## What you need to do
Using the records below, transcribe word for word the stretch from the line that contains "You are a computer-use agent." through the line that contains "Instruction: Select the Magic Wand tool", both end lines included, and nothing else.

## Data to examine
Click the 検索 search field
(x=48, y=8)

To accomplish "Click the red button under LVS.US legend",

--

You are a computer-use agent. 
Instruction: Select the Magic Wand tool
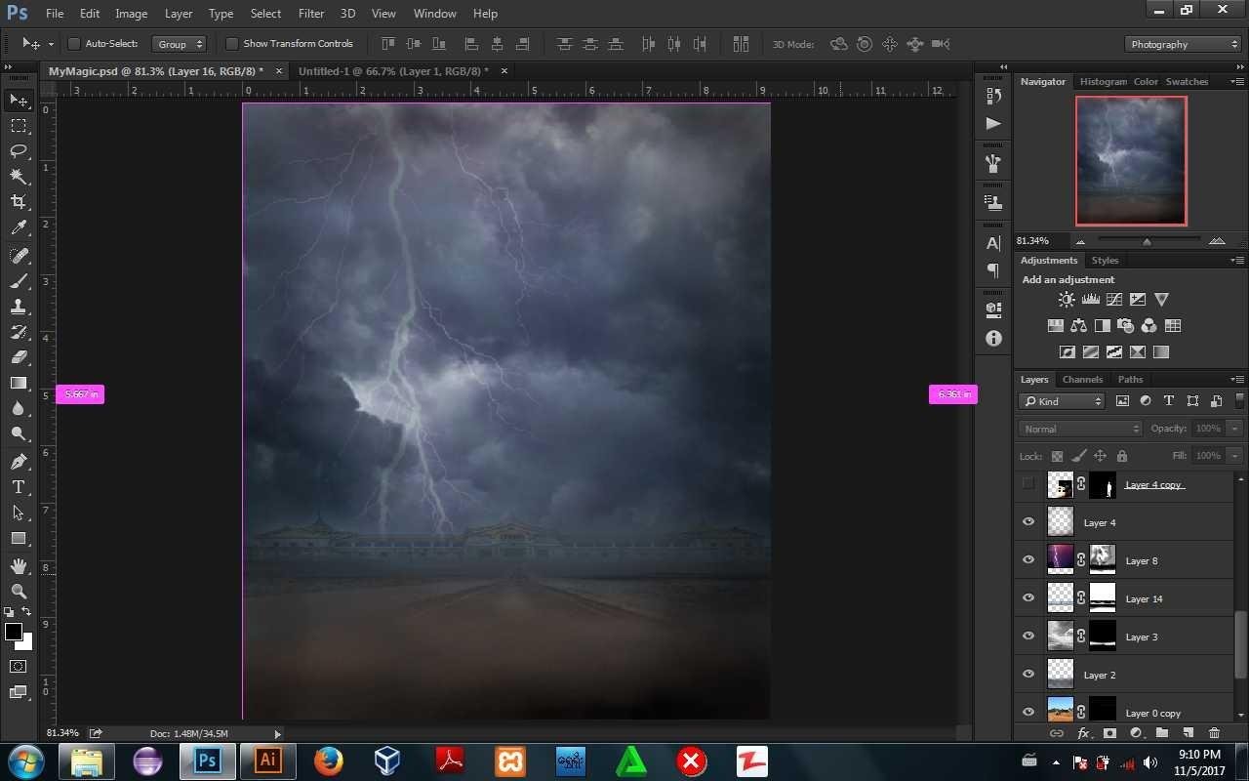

## Written response
You are a computer-use agent. 
Instruction: Select the Magic Wand tool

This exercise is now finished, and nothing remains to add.